» **Yapılacaklar**
**1)** Metinde "Bir gazeteci olarak" sözleriyle başlayan paragrafı, temel bilgilerini koruyarak kısa bir madde listesine dönüştürün.
**2)** Metinde "Zaman Gazetesi son Genel Yayın Yönetmeni ve" sözleriyle başlayıp "Bilici’yi dikkatle dinledi." sözlerine kadar süren bölümü olduğu gibi alıntılayın.

==== Verilen Metin

Abdülhamit Bilici ABD Kongresi’nde konuştu: Yatıştırma politikası işe yaramıyor, yaptırımlar harekete geçirilmeli

Abdülhamit Bilici ABD Kongresi’nde konuştu: Yatıştırma politikası işe yaramıyor, yaptırımlar harekete geçirilmeli

Zaman Gazetesi son Genel Yayın Yönetmeni ve Tr724 Yazarı Abdülhamit Bilici, Erdoğan rejiminin Türkiye’de ve başka ülkelerde gazetecilere olan baskılarını ve insan hakları ihlallerini ABD Kongresi’nde anlattı. Bilici, ABD’yi yaptırım mekanizmalarını kullanmaya davet etti.

Tr724 Yazarı Abdülhamit Bilici, Amerika Birleşik Devletleri Kongresi’nin İnsan Hakları Komisyonu’na davet edildi. “Ulus ötesi baskılar ve ABD’nin cevabı” başlıklı oturumda Türkiye’deki insan hakları ihlallerinin boyutunu anlatan Bilici, “yatıştırma politikasının” işe yaramadığına dikkat çekti ve ABD Kongresi’ne aktif adım atma çağrısı yaptı.

Başta eşbaşkanlar Christopher Smith ve James McGovern olmak üzere Tom Lantos İnsan Hakları Komisyonu üyeleri Zaman Gazetesi son Genel Yayın Yönetmeni Bilici’yi dikkatle dinledi.

Abdülhamit Bilici’nin ABD Kongresi’ndeki konuşmasından satır başları:

ERDOĞAN REJİMİNDEN ÖZGÜR MEDYAYA ABD’DE BİLE RAHAT YOK

Bir gazeteci olarak hem ulusal hem de ulus ötesi baskıyı bizzat yaşadım. Türkiye’nin en büyük gazetesi olan Zaman gazetesinin genel yayın yönetmeniydim. Erdoğan hükümeti darbe girişiminden beş ay önce Mart 2016’da gazeteme acımasızca baskın düzenledi ve darbe girişiminden sonra 200 eleştirel medya kuruluşuyla birlikte gazeteyi kapattı. Erdoğan rejimi gazeteyi ele geçirdiğinde yaptığı ilk şey beni kovmak ve gazeteyi 24 saat içinde rejimin sözcüsü haline getiren hükümet yanlısı bir editör atamak oldu. Ciddi tehditlerle karşı karşıya kalınca güvenliğim için ülkeyi terk etmek zorunda kaldım. Son 8 yıldır ABD’de sürgün bir gazeteci olarak yaşarken ve ailemi geçindirmek için Uber’de şoförlük yaparken, medyaya yönelik baskılara karşı sesimi duyurmak için her fırsatı değerlendirdim ve susturulan gazetecilerin ve Erdoğan rejiminin diğer mağdurlarının sesi olmaya çalıştım.

========
==== Kayıtlı Öğeler

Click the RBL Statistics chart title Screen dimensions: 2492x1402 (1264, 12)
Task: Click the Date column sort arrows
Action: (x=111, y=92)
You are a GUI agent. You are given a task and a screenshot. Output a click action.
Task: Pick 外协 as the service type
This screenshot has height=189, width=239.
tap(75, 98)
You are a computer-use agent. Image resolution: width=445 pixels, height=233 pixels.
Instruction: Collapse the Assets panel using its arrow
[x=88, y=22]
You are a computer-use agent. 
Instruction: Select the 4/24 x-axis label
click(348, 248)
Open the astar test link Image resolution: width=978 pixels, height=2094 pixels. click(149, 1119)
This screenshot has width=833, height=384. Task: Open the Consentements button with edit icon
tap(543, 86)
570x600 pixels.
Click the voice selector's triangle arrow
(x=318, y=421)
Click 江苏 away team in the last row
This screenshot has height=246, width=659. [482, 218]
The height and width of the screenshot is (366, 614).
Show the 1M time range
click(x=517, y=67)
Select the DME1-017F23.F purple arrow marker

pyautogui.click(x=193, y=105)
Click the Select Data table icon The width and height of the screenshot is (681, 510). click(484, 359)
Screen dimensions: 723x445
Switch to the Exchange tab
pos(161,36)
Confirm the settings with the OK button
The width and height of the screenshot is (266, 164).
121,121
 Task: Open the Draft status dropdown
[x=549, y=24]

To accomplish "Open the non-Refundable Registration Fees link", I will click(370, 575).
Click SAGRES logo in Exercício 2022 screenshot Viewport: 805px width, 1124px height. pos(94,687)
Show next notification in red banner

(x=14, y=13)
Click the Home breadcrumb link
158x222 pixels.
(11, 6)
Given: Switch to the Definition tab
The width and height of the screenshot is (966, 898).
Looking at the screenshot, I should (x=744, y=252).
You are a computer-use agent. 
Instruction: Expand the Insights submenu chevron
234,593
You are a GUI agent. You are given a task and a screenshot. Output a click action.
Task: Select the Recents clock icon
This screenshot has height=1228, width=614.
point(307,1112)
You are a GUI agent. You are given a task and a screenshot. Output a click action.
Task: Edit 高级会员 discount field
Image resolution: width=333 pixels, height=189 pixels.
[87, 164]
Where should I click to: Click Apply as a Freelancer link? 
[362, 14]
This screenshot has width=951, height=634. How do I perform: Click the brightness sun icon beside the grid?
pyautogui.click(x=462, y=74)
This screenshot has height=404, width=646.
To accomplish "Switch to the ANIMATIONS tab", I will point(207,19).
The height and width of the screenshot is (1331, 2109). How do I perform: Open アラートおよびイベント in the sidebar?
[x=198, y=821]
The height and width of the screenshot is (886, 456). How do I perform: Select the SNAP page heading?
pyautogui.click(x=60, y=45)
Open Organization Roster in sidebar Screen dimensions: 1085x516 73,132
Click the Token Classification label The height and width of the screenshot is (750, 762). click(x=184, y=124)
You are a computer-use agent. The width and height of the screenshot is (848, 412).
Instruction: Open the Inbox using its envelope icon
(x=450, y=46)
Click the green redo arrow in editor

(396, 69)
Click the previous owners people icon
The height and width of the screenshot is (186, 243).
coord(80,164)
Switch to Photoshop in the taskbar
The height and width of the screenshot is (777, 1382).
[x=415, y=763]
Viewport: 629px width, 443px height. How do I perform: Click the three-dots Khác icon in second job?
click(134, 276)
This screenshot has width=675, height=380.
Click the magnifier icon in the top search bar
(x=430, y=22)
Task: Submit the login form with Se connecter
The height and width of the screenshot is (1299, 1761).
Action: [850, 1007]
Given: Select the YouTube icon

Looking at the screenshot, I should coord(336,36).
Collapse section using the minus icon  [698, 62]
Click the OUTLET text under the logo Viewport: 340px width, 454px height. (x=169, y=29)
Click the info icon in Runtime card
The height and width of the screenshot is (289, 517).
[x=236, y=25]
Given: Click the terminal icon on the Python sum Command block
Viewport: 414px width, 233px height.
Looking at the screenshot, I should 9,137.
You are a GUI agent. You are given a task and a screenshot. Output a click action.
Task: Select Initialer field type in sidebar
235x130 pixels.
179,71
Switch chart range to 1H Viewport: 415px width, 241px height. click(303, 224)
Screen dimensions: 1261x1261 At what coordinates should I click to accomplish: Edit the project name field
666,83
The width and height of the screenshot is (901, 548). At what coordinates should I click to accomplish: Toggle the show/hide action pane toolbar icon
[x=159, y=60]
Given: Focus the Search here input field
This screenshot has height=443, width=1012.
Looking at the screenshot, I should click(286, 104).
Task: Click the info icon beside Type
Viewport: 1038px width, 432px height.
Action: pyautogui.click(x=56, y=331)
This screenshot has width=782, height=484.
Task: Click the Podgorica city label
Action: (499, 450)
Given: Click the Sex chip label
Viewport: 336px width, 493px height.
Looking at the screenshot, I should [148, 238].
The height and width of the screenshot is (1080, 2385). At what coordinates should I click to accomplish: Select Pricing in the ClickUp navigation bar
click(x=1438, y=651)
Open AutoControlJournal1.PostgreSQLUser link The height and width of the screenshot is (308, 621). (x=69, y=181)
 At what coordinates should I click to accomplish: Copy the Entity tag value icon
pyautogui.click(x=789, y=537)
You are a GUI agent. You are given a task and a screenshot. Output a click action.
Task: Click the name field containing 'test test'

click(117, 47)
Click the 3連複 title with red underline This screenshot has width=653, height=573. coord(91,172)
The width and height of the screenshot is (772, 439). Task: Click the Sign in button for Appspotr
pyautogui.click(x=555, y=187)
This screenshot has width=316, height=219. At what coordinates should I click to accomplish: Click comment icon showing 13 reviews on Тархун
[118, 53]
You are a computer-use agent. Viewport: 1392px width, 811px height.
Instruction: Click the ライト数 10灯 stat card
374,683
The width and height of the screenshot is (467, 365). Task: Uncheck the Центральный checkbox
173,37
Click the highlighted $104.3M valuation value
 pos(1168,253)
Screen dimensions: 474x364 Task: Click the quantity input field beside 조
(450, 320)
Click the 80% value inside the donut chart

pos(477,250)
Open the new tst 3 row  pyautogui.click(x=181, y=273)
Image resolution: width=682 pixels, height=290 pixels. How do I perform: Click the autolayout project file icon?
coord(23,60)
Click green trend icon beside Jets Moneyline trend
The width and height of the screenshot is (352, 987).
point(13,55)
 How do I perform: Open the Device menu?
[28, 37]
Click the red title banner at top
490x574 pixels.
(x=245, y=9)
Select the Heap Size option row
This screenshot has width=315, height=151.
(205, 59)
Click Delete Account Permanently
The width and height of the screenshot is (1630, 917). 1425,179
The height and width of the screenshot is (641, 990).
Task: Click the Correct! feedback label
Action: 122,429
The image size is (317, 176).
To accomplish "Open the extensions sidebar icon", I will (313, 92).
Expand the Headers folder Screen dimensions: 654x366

========

» **Çözümler**
**1)**
- Bilici, hem ulusal hem de ulus ötesi baskıyı bizzat yaşamıştır.
- Türkiye'nin en büyük gazetesi olan Zaman'ın genel yayın yönetmeniydi.
- Erdoğan hükümeti, darbe girişiminden beş ay önce, Mart 2016'da gazeteye baskın düzenledi.
- Darbe girişiminden sonra hükümet, gazeteyi 200 eleştirel medya kuruluşuyla birlikte kapattı.
- Rejim gazeteyi ele geçirince Bilici'yi kovdu. Yerine hükümet yanlısı bir editör atadı. Bu editör, gazeteyi 24 saat içinde rejimin sözcüsü hâline getirdi.
- Bilici, ciddi tehditler yüzünden güvenliği için ülkeyi terk etmek zorunda kaldı.
- Son 8 yıldır ABD'de sürgünde yaşıyor ve ailesini geçindirmek için Uber'de şoförlük yapıyor.
- Bu süre boyunca medyaya yönelik baskılara karşı sesini duyurmaya çalıştı. Susturulan gazetecilerin ve rejimin diğer mağdurlarının sesi olmaya çalıştı.

**2)**
Zaman Gazetesi son Genel Yayın Yönetmeni ve Tr724 Yazarı Abdülhamit Bilici, Erdoğan rejiminin Türkiye’de ve başka ülkelerde gazetecilere olan baskılarını ve insan hakları ihlallerini ABD Kongresi’nde anlattı. Bilici, ABD’yi yaptırım mekanizmalarını kullanmaya davet etti.

Tr724 Yazarı Abdülhamit Bilici, Amerika Birleşik Devletleri Kongresi’nin İnsan Hakları Komisyonu’na davet edildi. “Ulus ötesi baskılar ve ABD’nin cevabı” başlıklı oturumda Türkiye’deki insan hakları ihlallerinin boyutunu anlatan Bilici, “yatıştırma politikasının” işe yaramadığına dikkat çekti ve ABD Kongresi’ne aktif adım atma çağrısı yaptı.

Başta eşbaşkanlar Christopher Smith ve James McGovern olmak üzere Tom Lantos İnsan Hakları Komisyonu üyeleri Zaman Gazetesi son Genel Yayın Yönetmeni Bilici’yi dikkatle dinledi.